Items from a dataset
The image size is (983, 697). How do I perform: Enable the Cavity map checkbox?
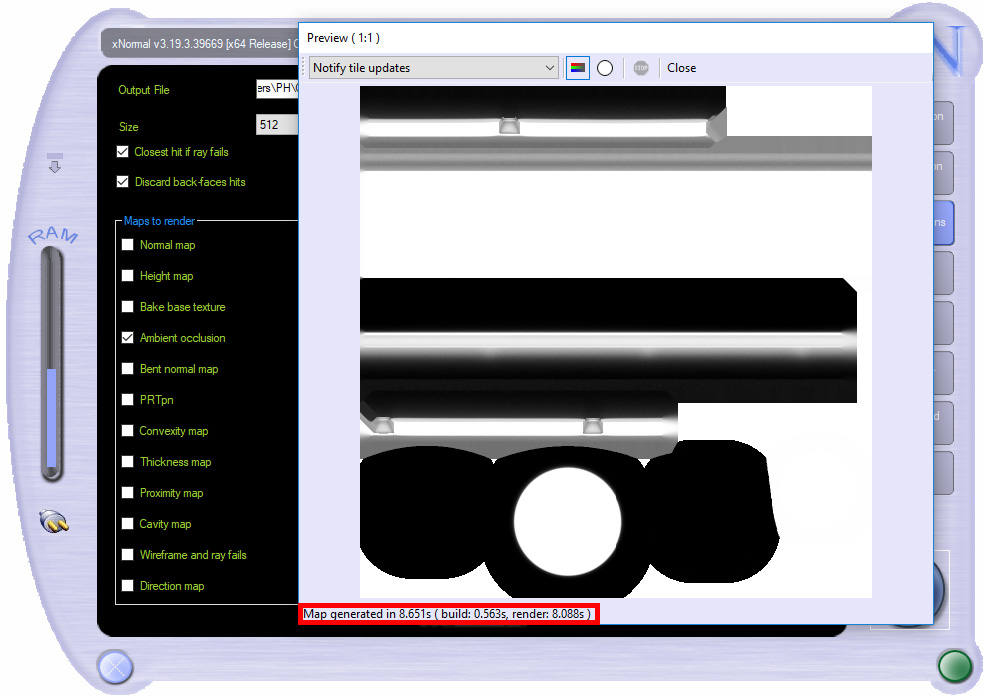(127, 524)
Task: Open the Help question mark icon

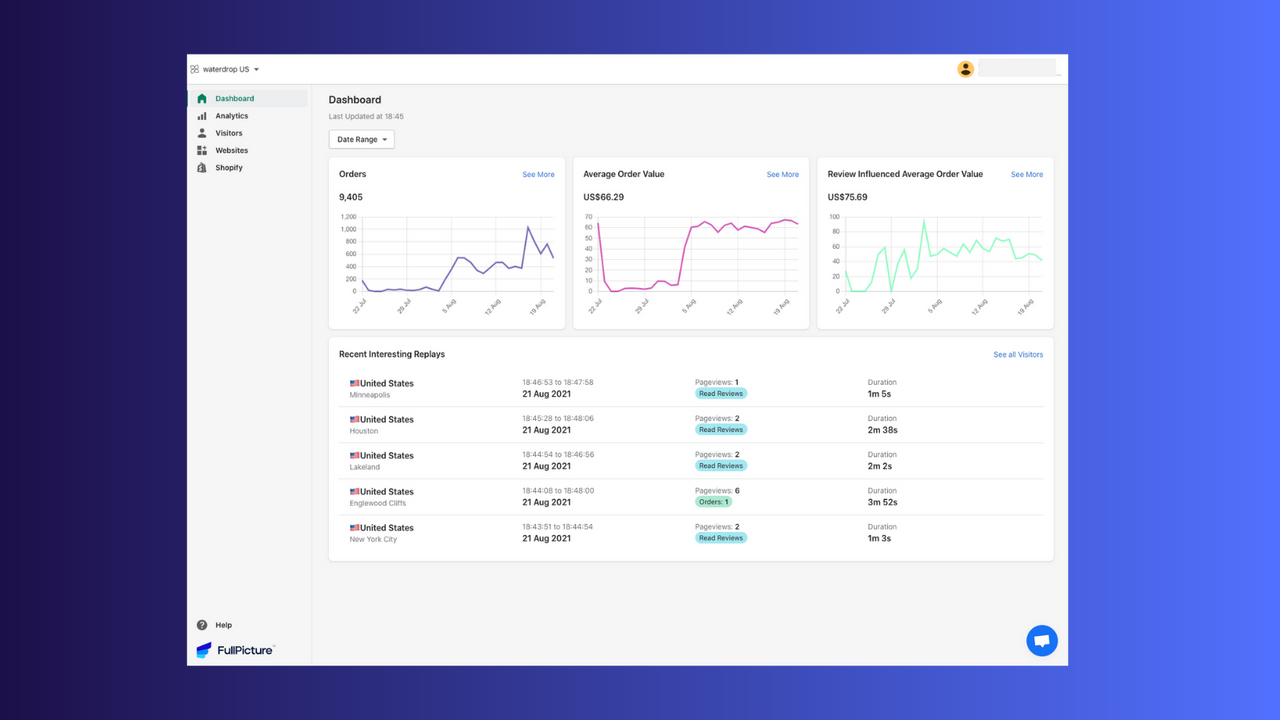Action: tap(202, 624)
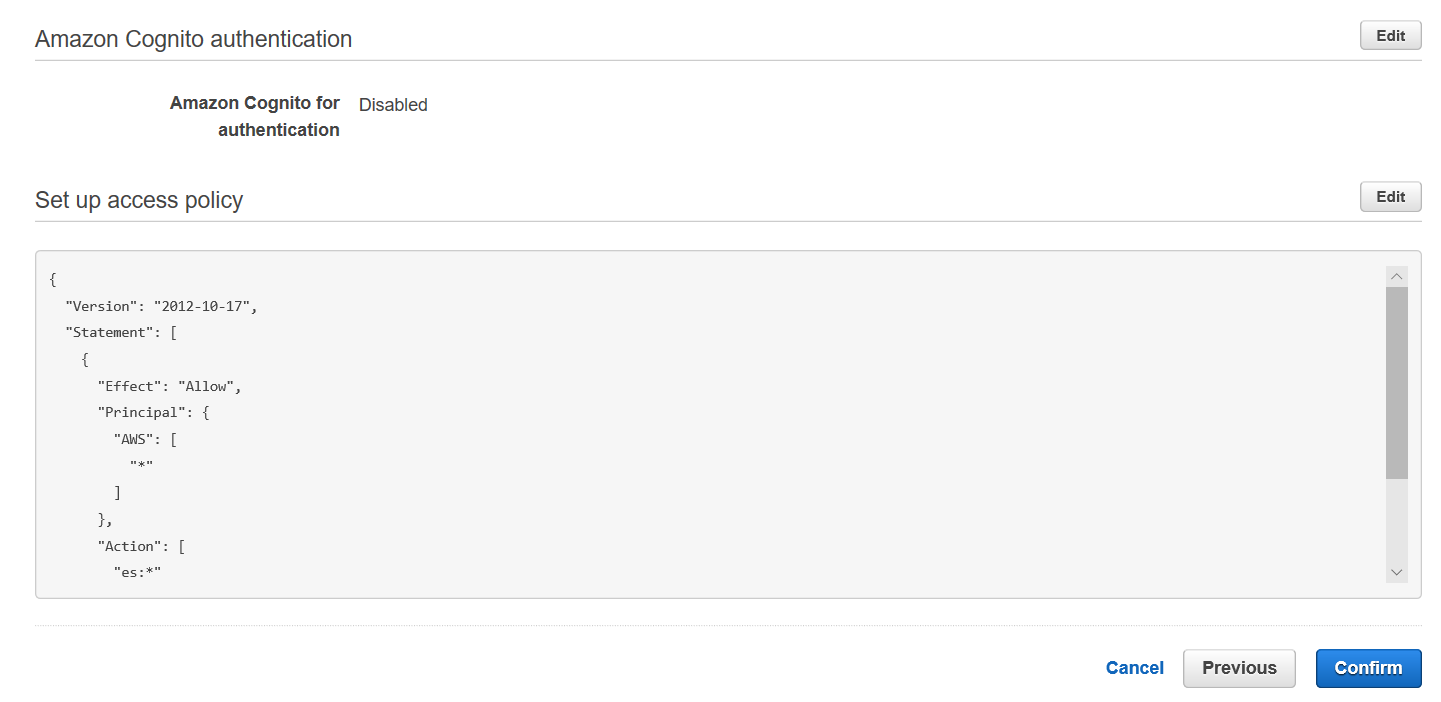Click the "Action" line in the policy
This screenshot has height=702, width=1441.
[140, 546]
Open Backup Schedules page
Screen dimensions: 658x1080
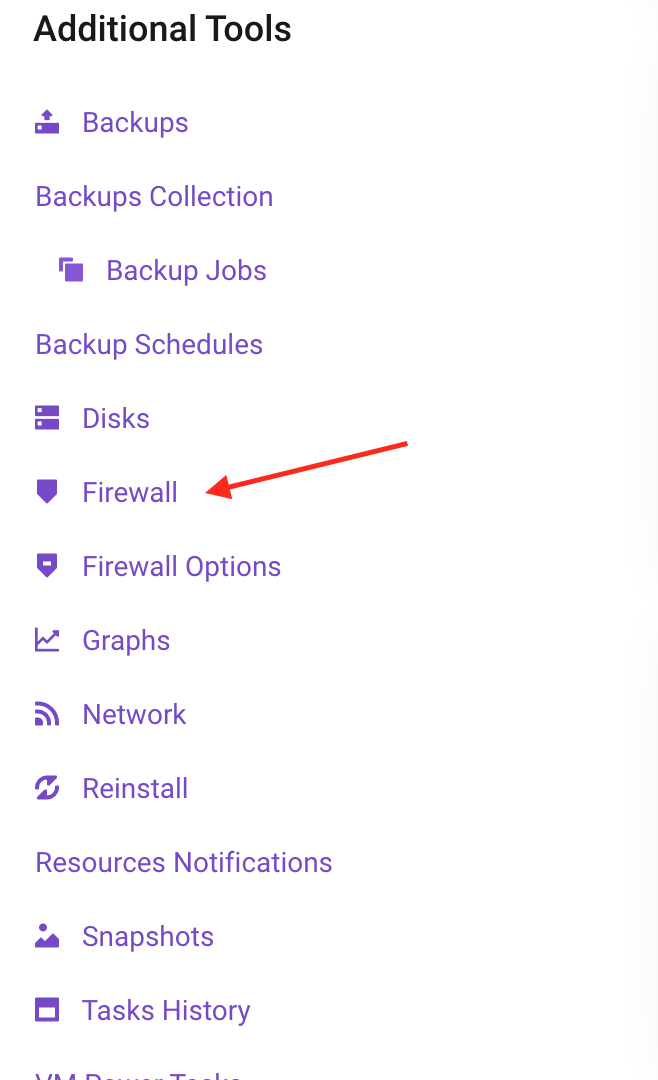click(149, 344)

| GIVEN TASK |
Rewrite all the records with each "Open" changed to "Launch" and every other word left as it is. Omit the pictures from your version.

| RESPONSE TO THIS TASK |
The image size is (983, 697). How do I perform: Enable the Cavity map checkbox?
(127, 524)
Task: Launch the Help question mark icon

Action: tap(202, 624)
Click the "Action" line in the policy
This screenshot has height=702, width=1441.
[140, 546]
Launch Backup Schedules page
Screen dimensions: 658x1080
click(149, 344)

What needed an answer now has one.